Cannabis was also a well-known Dutch cure. Even in England, Queen Victoria is believed to have indulged in dagga tea to help ease menstrual cramps.

The pipes will come from museum collections throughout the country, including exhibits from the National Cultural History museum, which has a variety of pipes that date from both pre-colonial and colonial periods. Also to be tested are several clay pipes that were discovered in old rubbish heaps in the Cape Castle.

“We will also be examining stone pipes that have been found particularly in the interior of the country. We are not sure of the age of these pipes, but it has long been suspected, due to geometric engravings, that they were dagga pipes. Geometric designs have been associated with hallucinogenic drugs,” explains Thackeray.

The residue analysis, which will be conducted in a laboratory, is believed to be accurate enough to analyse samples that are more than 700 years old. While the study will determine who was smoking what in the days before and after Jan van Riebeeck, it is also hoped that more information will be obtained on the cultural uses of dagga.

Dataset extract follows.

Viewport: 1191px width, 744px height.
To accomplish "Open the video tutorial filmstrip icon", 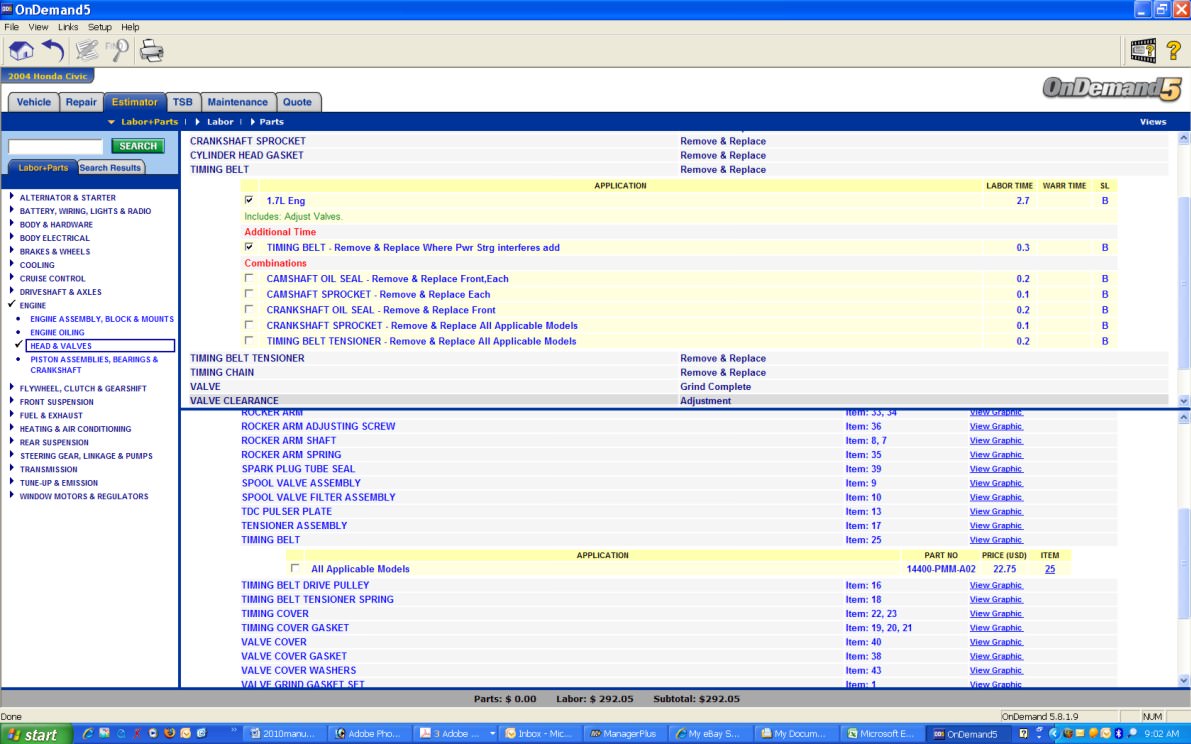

Thackeray usually spends his time studying hominids, but recently became interested in pipe residue while trying to ascertain whether Shakespeare smoked pot. He was struck by the idea that the Bard might have had a drug habit when he came across a reference to “invention in a noted weed” in Shakespeare’s Sonnet 76. Thackeray got hold of several pipes that were found in the vicinity of Shakespeare’s home in Stratford-upon-Avon. “We don’t know if Shakespeare smoked these pipes, but it will show what his contemporaries were smoking,” says Thackeray.

Forensic tests were conducted on the pipes and pipe stems at the police forensic laboratory in Pretoria. The findings of the study are to be officially released this month and Thackeray says they will make interesting reading.

The South African pipe project is still in its preliminary stages but as it grows Thackeray believes he might find more than he bargained for. “While we expect to find the use of dagga, there might have been other substances smoked that we don’t know of.”